Kurze Übung 1:
Prüfen Sie, ob die Aussagen (a) bis (c) mit dem Text zur Comic-Adaption des 9/11-Reports übereinstimmen. Antworten Sie jeweils mit Ja oder Nein und zitieren Sie die entscheidenden Worte des Textes wörtlich. (a) Sid Jacobsen ist der Zeichner der Comic-Adaption. (b) Seit den Anschlägen sind beinahe sechs Jahre vergangen. (c) Der Text erwähnt die Bilder der brennenden Türme.
Kurze Übung 2:
Setzen Sie den Text zur Comic-Adaption des 9/11-Reports im Anschluss an seinen letzten Satz fort.
━━ Zu lesender Text
Jacobsen, Sid (Autor) / Cólon, Ernie (Zeichner) – The 9/11 Report . Die Comic-Adaption

Nach nunmehr beinahe sechs Jahren sind die Terroranschläge des 11. Septembers 2001 nach wie vor tief in unserem Gedächtnis eingebrannt. Die Bilder der brennenden Türme, der von jeglicher Hoffnung verlassenen Menschen, die sich aus den obersten Stockwerken in den Tod stürzten, und überhaupt die Vorstellung, dass ein an sich waffenloser Akt ein solch verheerendes Ausmaß würde haben können, wird jeder Zeitzeuge vermutlich mit ins Grab nehmen.
━━━━
━━ Datensatz
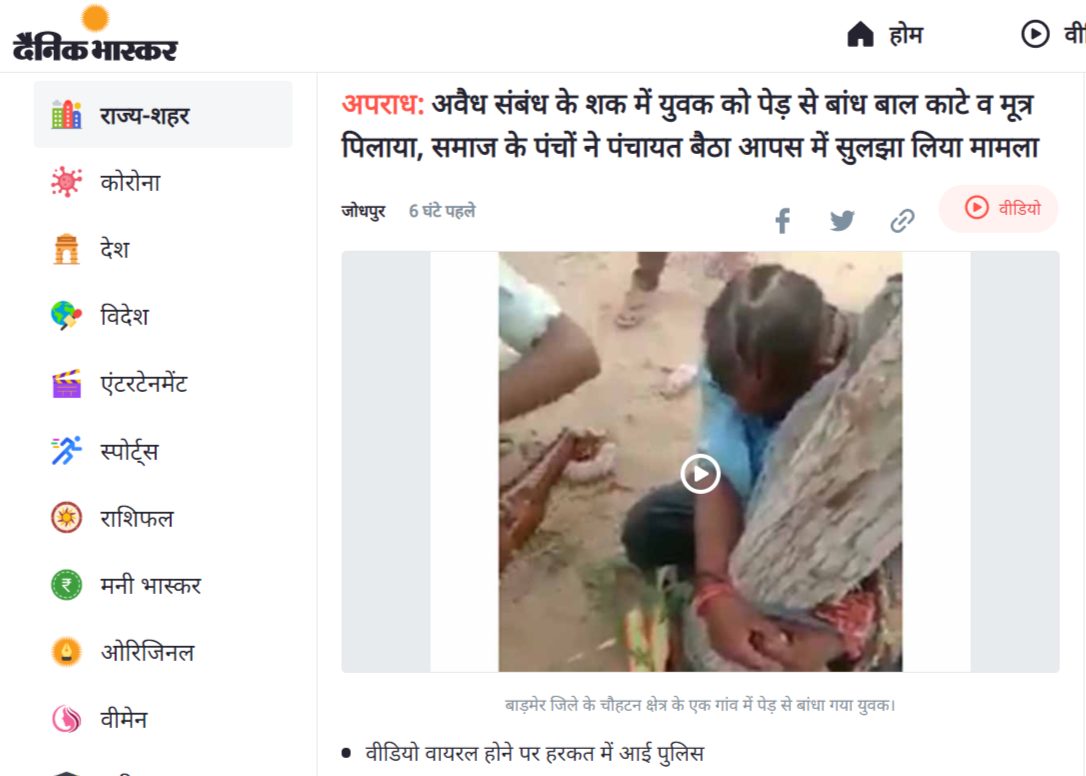The height and width of the screenshot is (776, 1086).
Task: Click the जोधपुर location link
Action: (x=364, y=211)
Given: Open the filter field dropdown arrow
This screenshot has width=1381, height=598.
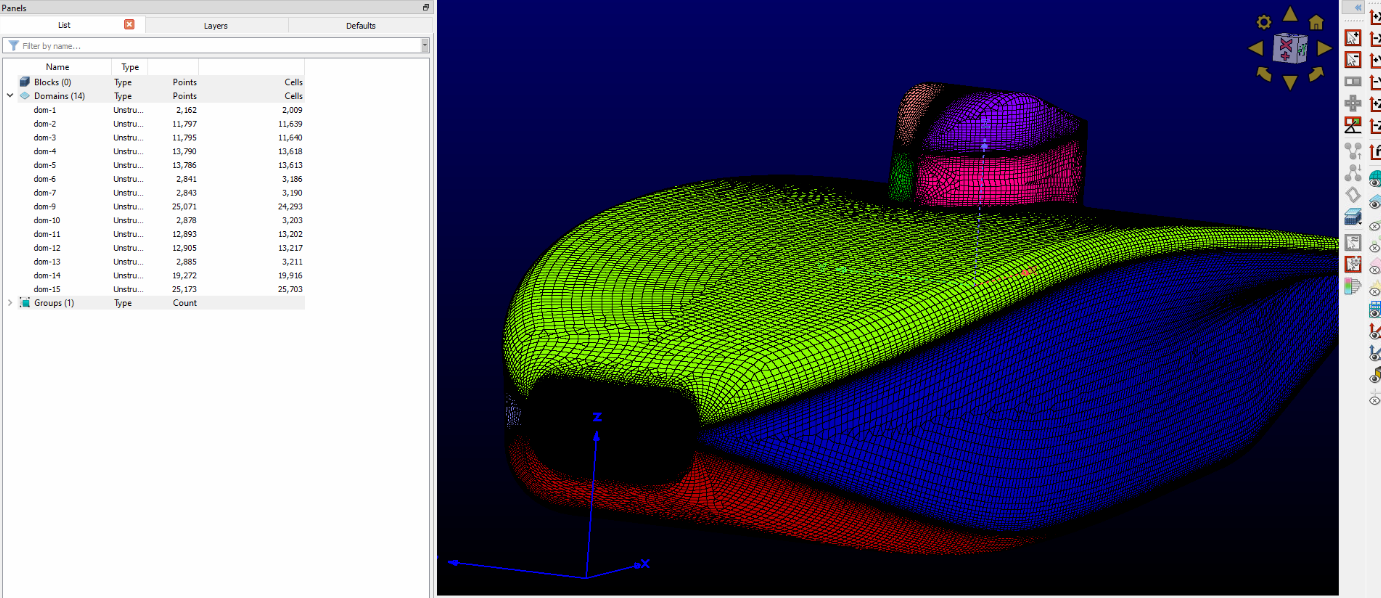Looking at the screenshot, I should [425, 46].
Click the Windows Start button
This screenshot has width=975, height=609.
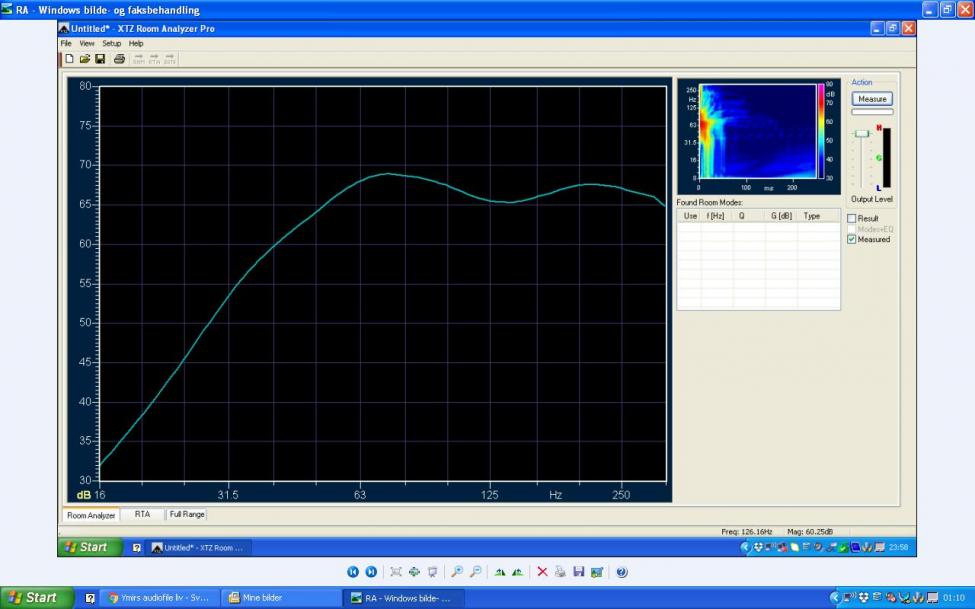[34, 598]
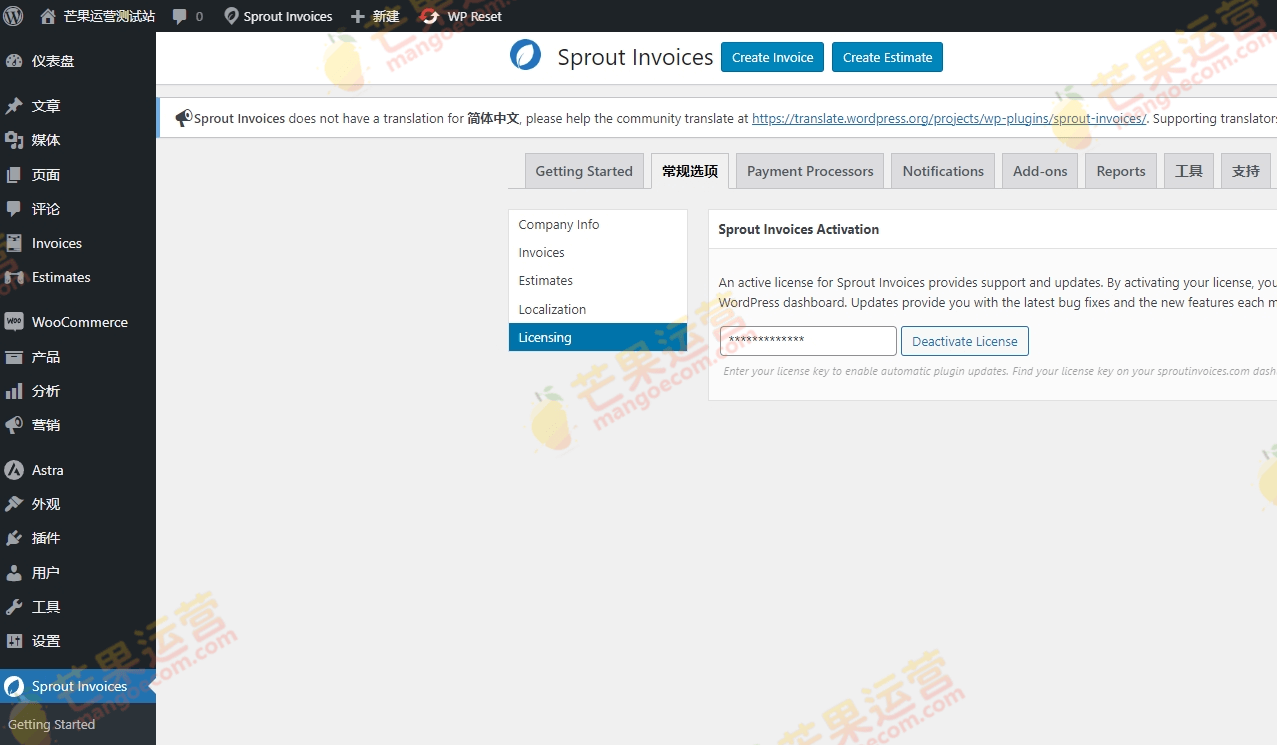Click the Create Invoice button
This screenshot has width=1277, height=745.
click(x=772, y=57)
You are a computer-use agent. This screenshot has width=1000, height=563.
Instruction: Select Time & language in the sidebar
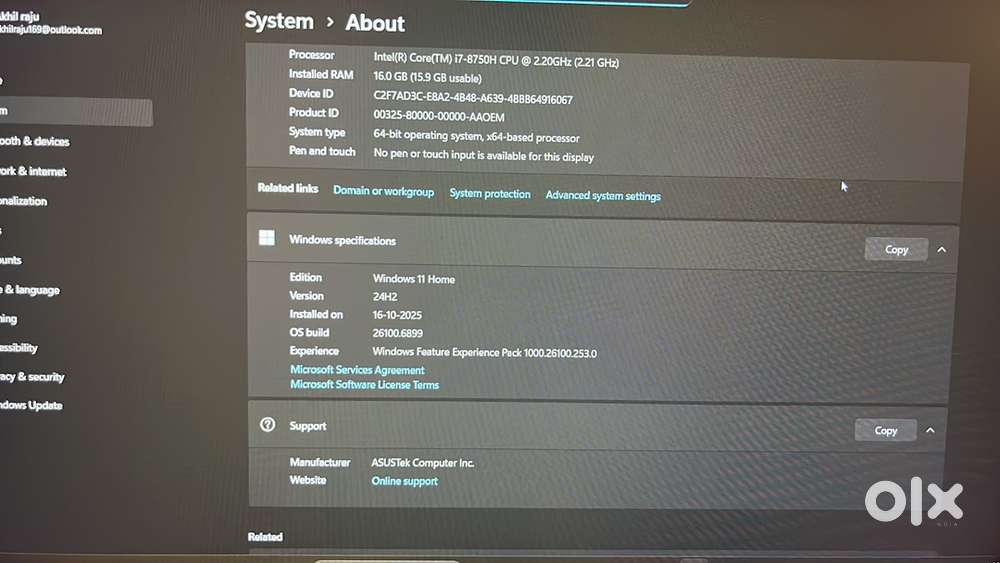point(30,290)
━━━━
Antwort zur Aufgabe 1:
(a) Nein: „Cólon, Ernie (Zeichner)“
(b) Ja: „Nach nunmehr beinahe sechs Jahren“
(c) Ja: „Die Bilder der brennenden Türme“

Antwort zur Aufgabe 2:
Während es in der Folgezeit tonnenweise Doku-Material, kritische Hintergrundberichte (wie etwa die sarkastischen Attacken eines Michael Moore in „Fahrenheit 9/11“) und literarische Aufarbeitungen gegeben hat, wagten sich die Unterhaltungsmedien vorerst nicht an dieses Thema heran. Zu nahe war die Tragödie, zu krass und aktuell noch die Nachwirkungen. Das Heldenepos „World Trade Center“, das im vergangenen Jahr vor allem die Arbeit der Feuerwehr am Tage der Anschläge herausstellte, brach schließlich mit diesem ungeschriebenen Gesetz, war aber letztendlich nicht mehr als ein Hollywood-Sensations-Movie ohne wirklichen Tiefgang.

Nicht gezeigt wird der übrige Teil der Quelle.